EXTRACTED RECORDS:
=== Begin Enclosure ===

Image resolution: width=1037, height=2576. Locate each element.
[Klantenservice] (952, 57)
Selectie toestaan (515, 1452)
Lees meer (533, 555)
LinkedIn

=== End Enclosure ===

Could you write out every entry above exactly as it appears?

Image resolution: width=1037, height=2576. Locate each element.
[Klantenservice] (952, 57)
Selectie toestaan (515, 1452)
Lees meer (533, 555)
LinkedIn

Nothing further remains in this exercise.